*** Data supplied ***

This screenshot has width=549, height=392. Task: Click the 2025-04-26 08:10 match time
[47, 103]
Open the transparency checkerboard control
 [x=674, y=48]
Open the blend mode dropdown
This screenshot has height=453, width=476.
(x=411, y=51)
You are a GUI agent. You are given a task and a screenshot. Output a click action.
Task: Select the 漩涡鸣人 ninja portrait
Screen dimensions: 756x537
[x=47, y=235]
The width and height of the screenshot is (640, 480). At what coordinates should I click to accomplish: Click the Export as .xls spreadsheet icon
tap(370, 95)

***

Return the data exactly, every line included.

-- Written solution --
This screenshot has width=549, height=392. Task: Click the 2025-04-26 08:10 match time
[47, 103]
Open the transparency checkerboard control
 [x=674, y=48]
Open the blend mode dropdown
This screenshot has height=453, width=476.
(x=411, y=51)
You are a GUI agent. You are given a task and a screenshot. Output a click action.
Task: Select the 漩涡鸣人 ninja portrait
Screen dimensions: 756x537
[x=47, y=235]
The width and height of the screenshot is (640, 480). At what coordinates should I click to accomplish: Click the Export as .xls spreadsheet icon
tap(370, 95)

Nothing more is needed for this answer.